WRITTEN REQUEST: Copy out the rows starting with the line that contains "Task: Open Manchester" and going on through the line that contains "click(x=382, y=190)", character for character, ends included.

RECORDS SHOWN:

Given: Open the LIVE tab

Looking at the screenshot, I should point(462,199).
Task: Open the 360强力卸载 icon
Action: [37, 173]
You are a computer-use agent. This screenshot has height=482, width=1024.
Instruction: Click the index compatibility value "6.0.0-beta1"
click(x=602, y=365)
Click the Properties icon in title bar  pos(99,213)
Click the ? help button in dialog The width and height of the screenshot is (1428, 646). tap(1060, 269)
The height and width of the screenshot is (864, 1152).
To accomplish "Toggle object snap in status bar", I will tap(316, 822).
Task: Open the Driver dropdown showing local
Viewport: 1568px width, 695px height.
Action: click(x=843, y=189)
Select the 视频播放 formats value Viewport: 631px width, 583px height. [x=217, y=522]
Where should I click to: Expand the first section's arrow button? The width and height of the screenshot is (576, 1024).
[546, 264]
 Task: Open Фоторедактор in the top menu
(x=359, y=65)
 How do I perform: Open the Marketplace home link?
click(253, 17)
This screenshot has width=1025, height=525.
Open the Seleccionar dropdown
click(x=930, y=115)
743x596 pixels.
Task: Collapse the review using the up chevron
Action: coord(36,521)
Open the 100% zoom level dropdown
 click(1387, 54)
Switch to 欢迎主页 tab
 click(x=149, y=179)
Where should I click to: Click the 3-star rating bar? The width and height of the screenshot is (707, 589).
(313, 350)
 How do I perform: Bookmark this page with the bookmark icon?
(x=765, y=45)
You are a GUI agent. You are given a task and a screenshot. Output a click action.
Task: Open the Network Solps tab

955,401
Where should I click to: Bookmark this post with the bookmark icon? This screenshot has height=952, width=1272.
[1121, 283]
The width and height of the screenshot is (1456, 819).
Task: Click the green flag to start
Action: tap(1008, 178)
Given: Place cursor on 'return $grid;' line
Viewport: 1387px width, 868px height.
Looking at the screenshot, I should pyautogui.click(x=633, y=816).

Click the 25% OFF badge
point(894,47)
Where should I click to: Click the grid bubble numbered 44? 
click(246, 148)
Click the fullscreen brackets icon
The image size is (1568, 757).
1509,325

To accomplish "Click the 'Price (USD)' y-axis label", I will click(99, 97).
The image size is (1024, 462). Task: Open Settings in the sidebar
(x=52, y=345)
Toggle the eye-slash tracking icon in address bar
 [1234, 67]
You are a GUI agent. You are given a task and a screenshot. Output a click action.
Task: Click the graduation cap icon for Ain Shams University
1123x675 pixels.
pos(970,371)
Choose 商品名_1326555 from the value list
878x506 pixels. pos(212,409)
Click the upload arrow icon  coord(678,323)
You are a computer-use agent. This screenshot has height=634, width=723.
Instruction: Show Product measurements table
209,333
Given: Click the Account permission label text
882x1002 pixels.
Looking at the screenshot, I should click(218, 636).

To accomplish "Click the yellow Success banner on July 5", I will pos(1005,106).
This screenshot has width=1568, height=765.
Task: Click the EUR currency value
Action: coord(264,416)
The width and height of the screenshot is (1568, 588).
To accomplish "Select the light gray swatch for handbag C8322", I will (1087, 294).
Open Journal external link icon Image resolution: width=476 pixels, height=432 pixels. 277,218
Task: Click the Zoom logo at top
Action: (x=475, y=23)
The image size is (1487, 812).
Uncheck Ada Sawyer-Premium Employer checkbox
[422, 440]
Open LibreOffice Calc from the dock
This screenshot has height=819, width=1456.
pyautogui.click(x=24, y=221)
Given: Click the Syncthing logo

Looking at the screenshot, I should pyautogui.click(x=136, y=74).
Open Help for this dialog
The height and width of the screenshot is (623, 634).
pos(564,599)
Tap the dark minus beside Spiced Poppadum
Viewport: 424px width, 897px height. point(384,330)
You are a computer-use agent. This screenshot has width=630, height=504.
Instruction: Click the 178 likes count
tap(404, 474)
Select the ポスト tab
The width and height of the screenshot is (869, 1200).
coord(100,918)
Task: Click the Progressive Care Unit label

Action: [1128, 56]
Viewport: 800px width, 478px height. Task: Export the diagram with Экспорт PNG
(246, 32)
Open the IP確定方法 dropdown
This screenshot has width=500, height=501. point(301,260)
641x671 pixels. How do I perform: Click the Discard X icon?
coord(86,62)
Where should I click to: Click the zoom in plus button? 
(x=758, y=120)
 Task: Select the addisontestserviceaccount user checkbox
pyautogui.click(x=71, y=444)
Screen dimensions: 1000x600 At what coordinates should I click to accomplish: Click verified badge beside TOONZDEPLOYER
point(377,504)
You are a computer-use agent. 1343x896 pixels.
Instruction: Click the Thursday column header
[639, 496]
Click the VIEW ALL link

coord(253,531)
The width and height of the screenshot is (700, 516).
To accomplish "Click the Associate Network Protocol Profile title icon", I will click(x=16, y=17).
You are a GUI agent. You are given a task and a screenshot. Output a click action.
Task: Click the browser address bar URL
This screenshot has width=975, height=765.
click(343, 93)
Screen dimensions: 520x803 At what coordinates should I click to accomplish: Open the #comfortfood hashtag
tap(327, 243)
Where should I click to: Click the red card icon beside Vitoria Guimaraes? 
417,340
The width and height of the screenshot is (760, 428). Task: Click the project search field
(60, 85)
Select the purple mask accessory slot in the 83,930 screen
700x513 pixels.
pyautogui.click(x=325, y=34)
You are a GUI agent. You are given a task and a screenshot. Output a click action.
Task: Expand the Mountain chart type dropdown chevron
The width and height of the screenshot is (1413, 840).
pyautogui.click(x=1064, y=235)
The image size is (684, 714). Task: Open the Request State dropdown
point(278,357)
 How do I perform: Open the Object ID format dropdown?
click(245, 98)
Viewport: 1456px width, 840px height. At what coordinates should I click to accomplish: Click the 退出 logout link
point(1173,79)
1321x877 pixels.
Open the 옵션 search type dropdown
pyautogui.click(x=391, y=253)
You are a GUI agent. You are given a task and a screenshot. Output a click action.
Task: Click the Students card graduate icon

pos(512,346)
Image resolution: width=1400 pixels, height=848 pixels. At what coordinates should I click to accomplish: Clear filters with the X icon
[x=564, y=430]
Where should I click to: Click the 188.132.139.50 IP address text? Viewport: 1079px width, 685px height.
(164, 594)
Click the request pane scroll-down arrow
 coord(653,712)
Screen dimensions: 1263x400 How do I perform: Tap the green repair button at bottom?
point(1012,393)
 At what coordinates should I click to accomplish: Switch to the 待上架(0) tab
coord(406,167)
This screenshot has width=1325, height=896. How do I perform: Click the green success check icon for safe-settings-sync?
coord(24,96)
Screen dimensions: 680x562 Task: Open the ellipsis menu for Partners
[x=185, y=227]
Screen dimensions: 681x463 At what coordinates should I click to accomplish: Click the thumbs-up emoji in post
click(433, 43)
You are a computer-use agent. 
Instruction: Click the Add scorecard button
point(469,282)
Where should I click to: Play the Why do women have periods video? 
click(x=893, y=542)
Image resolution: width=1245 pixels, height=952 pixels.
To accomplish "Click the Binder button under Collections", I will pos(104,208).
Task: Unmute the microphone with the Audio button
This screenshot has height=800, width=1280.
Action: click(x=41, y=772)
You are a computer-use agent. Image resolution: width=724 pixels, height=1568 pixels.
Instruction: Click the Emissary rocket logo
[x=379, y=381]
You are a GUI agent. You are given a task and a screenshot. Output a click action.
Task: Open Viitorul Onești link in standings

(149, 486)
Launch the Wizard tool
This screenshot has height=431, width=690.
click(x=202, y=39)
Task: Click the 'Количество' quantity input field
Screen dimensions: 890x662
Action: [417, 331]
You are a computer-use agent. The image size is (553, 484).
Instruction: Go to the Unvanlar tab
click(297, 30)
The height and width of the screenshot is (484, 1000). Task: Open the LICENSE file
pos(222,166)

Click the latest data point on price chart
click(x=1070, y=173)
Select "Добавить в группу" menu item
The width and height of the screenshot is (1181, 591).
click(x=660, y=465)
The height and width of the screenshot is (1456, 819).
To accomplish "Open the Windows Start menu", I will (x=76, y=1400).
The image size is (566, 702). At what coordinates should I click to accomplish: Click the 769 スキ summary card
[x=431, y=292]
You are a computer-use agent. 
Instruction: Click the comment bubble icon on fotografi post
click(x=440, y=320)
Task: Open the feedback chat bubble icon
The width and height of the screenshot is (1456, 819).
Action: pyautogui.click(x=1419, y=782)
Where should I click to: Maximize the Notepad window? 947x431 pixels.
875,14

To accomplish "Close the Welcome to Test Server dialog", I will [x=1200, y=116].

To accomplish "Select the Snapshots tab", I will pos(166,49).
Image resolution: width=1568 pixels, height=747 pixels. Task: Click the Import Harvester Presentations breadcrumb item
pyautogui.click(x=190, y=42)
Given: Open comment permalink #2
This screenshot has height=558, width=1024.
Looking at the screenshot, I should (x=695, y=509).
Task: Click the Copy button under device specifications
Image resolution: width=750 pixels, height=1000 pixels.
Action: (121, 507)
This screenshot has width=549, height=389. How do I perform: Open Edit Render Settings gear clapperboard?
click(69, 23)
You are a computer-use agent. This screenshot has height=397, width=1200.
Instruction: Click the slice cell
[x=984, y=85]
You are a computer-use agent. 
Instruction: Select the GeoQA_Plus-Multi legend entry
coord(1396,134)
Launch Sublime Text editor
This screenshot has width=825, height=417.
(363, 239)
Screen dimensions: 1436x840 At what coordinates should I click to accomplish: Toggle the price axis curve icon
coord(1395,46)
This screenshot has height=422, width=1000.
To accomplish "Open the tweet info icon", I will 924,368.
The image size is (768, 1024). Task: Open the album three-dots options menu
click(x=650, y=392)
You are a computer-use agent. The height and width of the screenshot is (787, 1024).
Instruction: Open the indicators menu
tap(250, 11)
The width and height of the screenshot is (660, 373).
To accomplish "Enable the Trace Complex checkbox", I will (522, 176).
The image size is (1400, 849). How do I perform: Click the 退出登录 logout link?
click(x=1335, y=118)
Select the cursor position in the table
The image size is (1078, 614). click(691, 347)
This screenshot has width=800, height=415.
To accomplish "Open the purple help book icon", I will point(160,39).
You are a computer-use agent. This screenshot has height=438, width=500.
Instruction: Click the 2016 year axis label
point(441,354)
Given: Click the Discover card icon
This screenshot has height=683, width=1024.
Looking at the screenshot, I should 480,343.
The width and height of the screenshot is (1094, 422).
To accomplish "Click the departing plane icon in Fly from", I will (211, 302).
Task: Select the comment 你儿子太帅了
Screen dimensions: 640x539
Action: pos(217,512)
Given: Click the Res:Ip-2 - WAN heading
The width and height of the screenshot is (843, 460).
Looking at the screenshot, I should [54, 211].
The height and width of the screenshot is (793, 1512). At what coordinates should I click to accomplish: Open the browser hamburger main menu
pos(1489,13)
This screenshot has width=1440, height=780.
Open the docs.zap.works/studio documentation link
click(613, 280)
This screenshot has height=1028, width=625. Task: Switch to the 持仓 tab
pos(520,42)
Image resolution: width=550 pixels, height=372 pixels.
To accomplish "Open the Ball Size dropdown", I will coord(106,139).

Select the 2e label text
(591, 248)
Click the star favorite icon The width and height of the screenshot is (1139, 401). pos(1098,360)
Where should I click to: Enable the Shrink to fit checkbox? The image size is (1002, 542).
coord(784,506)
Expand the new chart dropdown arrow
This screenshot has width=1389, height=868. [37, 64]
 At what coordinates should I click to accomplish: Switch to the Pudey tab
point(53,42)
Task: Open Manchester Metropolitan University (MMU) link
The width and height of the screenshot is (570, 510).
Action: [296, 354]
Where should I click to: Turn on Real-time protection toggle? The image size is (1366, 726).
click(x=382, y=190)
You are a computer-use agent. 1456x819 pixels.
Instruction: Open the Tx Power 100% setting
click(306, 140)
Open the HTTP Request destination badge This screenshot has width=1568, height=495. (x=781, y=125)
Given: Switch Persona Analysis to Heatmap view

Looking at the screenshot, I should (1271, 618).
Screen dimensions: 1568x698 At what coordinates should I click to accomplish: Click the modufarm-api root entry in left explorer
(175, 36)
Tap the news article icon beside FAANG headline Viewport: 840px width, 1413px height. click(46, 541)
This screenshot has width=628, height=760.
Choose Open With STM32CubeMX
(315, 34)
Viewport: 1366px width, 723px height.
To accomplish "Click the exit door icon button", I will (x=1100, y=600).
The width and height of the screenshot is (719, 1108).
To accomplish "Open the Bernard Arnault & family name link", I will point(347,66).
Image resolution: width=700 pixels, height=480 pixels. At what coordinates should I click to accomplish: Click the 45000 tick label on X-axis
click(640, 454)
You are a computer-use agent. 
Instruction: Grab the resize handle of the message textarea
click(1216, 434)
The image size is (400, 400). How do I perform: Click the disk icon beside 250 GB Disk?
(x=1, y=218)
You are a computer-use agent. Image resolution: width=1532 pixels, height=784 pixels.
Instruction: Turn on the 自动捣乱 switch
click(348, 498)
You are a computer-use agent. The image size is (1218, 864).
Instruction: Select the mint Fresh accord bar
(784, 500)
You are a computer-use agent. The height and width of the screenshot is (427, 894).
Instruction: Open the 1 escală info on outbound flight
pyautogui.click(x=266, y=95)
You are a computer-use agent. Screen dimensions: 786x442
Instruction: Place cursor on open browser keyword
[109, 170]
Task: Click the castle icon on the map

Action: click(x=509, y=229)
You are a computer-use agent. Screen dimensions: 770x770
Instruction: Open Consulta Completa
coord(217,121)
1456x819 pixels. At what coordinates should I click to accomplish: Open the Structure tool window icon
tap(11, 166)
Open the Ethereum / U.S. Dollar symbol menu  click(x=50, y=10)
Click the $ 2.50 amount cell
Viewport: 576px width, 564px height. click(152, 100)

COMPLETE ANSWER:
Task: Open Manchester Metropolitan University (MMU) link
The width and height of the screenshot is (570, 510).
Action: [296, 354]
Where should I click to: Turn on Real-time protection toggle? The image size is (1366, 726).
click(x=382, y=190)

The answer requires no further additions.